選定テキスト
▽

現地からの写真や映像を見て、言葉を失った。国内3大急流の1つの球磨川は豪雨で「暴れ川」と化して氾濫し、街は洪水に飲まれてしまう。自治体によっては役所の機能が失われ、コンピュータシステムもダウンしてホームページのサーバーも異常をきたしたため、職員は総出で各所に電話をかけて被災者の状況確認を進めたと聞く。週末土曜日に肥後や薩摩、大隅を襲った集中豪雨は半世紀に1度という規模の未曾有の量で降り、気象庁は特別警報を出すに至った。

 前述のように、球磨川沿岸では相当級の被害が出てしまう。複数の犠牲者や行き方知れずの者も出た人的被害に加え、鉄道や道路は寸断された上に住宅も水没した。JR九州の肥薩線は人吉市の人吉駅など複数の駅で線路が冠水した上に八代市の球磨川第一橋梁が流失し、球磨川第二橋梁も水没したが、国内に2つしかないトランケート式という工法に加え、できてから1世紀という貴重な鉄道財産がこのような事になろうとは、地元の人だけでなく鉄道好きな方にも大きな衝撃を与えた。肥薩おれんじ鉄道では芦北町の佐敷駅で線路が冠水するなどし、くま川鉄道も人吉市の人吉温泉駅などで土砂が流入するなどの甚大な被害を出した。これらの路線が復旧するには相当の時間がかかるが、来月には豊肥線が全線で復旧するという時に天災でまた被害が出てしまった事には心が痛む。

△

課題
上に示した球磨川流域の豪雨被害に関する文章について、最後の文の後に続く内容を記述せよ。

対象データ
▽

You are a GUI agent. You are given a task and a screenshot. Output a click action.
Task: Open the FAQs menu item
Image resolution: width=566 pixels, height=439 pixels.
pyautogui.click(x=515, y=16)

△

本課題の解答
 鹿児島は二重の衝撃である。この豪雨による被害に加え、鹿児島市内中心部の天文館にある若衆酒場を発端とした新型コロナウイルスの感染拡大(この感染被害は県外にも及んでいる)もあり、県はそれぞれの対策を講じなければならない。避難所ではコロナの感染防止のために密にならないようにしないといけないので、役所の職員も地元の住民もやりにくいであろう。今後も梅雨の豪雨は起こる可能性があるので、鹿児島だけの問題ではない。

 被災地は電気が復旧し、物流も九州自動車道の通行止が解除されて滞りがなくなりつつある。梅雨の大雨被害は毎年のように起こるが、その解決策はなかなか見出だせないのが現状と言えよう。できるだけ精度の高い予報を出して被害を少しでも抑える事を願うと共に、被災地の早い復興を願いながら、この話を締める事にする。